Le prime sensazioni scaturite dai colloqui con la dirigenza e con i responsabili dell'area tecnica hanno lasciato un'impressione decisamente felice nell'allenatore, impaziente di misurarsi con le ambizioni di un progetto societario chiaro.
«Sicuramente è stato emozionante conoscere il direttore Pagni, un uomo di calcio, e una società che ha un obiettivo importante» ha confessato Giuliatto, tracciando la linea per il futuro prossimo nel corso della sua presentazione ufficiale.
Il verdetto finale spetterà come sempre al rettangolo verde, ma la convinzione diffusa è che la risorsa decisiva per compiere il definitivo salto di qualità risieda nella totale osmosi tra la squadra e il caloroso pubblico di fede ionica.

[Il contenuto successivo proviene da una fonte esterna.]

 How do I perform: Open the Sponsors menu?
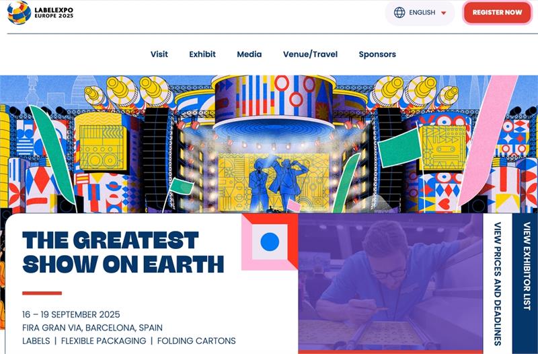click(x=377, y=55)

«Le aspettative saranno legate ai risultati» ha spiegato con realismo il mister, approfondendo poi il concetto: «Sono abituato a vivere i momenti, l’importante è che non si vince solo con la squadra ma anche con la gente. La tifoseria potrebbe spingerci verso il salto di qualità».
Per quanto concerne il profilo ideale dei calciatori che comporranno l'organico, l'allenatore ha le idee chiarissime sulle doti temperamentali e fisiche indispensabili per primeggiare in un torneo storicamente molto agonistico.

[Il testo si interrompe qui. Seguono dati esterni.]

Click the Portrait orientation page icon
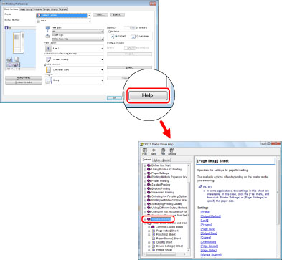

«Sicuramente dovranno avere voglia di vincere, in questa categoria sei obbligato ad avere dinamismo e intensità, cosa che forse è mancato lo scorso anno in alcune partite» ha evidenziato Giuliatto, aggiungendo: «Avremo un modo propositivo di stare in campo ma dovremo creare entusiasmo e un’entità di gioco. C’è tanto lavoro da fare».
Nessuna distrazione o volo pindarico verso scenari di ripescaggi o categorie superiori per via extracalcistica, l'attenzione della guida tecnica resta focalizzata esclusivamente sulle sfide da affrontare sul campo da gioco giorno dopo giorno.
«Sinceramente non ci penso, ad oggi abbiamo l’obiettivo di vincere l’Eccellenza» ha tagliato corto l'allenatore del Taranto, spazzando via ogni dubbio riguardo a possibili pensieri legati a un salto immediato in Serie D senza passare dai meriti sportivi.
La priorità assoluta resta la concretezza del risultato, pur non rinnegando la ricerca di una manovra fluida, specialmente in un contesto dove l'agonismo e i campi difficili richiedono doti di grande pragmatismo.
«Qui serve vincere» ha ribadito con forza Giuliatto, specificando meglio il proprio punto di vista sul dilemma della bellezza estetica: «Sono il primo a voler giocare bene ma vorrei vincere anche all’ultimo. Ci saranno partite sporche ma siamo obbligati a vincere sempre. L’Eccellenza ti impone più fisicità che qualità».
Qualche indicazione è arrivata anche sui singoli elementi di spicco già presenti in rosa e sulle sue personali inclinazioni in merito alla disposizione dei giocatori sul terreno di gioco, pur restando molto elastico.
«Ho sempre preferito la difesa a quattro e un centrocampo a tre ma in questo momento non è importante il modulo» ha svelato il tecnico, che ha poi speso parole d'elogio per un elemento chiave: «Nicola Loiodice è un giocatore importante che ci potrà dare una grande mano e non vedo l’ora di allenarlo».
Infine, un pensiero accorato è stato rivolto alla tifoseria e all'intera comunità locale, con la promessa di un impegno totale per onorare i colori del club e regalare le soddisfazioni che la piazza attende da tempo.
«Sono onorato di rappresentare questa città e mi auguro di poterla riportare nel calcio che conta» ha dichiarato emozionato Giuliatto, lanciando un messaggio d'affetto molto chiaro a tutto l'ambiente rossoblù.
Anche il fattore campo e la prospettiva di guidare la squadra in un impianto storico e rinnovato costituiscono una motivazione supplementare per fare bene e per cementare nuovamente l'unione tra la squadra e la città.
«Sarà una grande soddisfazione giocare in uno stadio del genere e sarà uno stimolo» ha ammesso in conclusione il tecnico parlando dello Iacovone, chiosando poi: «Sarà compito mio far innamorare la piazza per ottenere collettivamente i risultati. Tutti ci impegneremo a dare il massimo».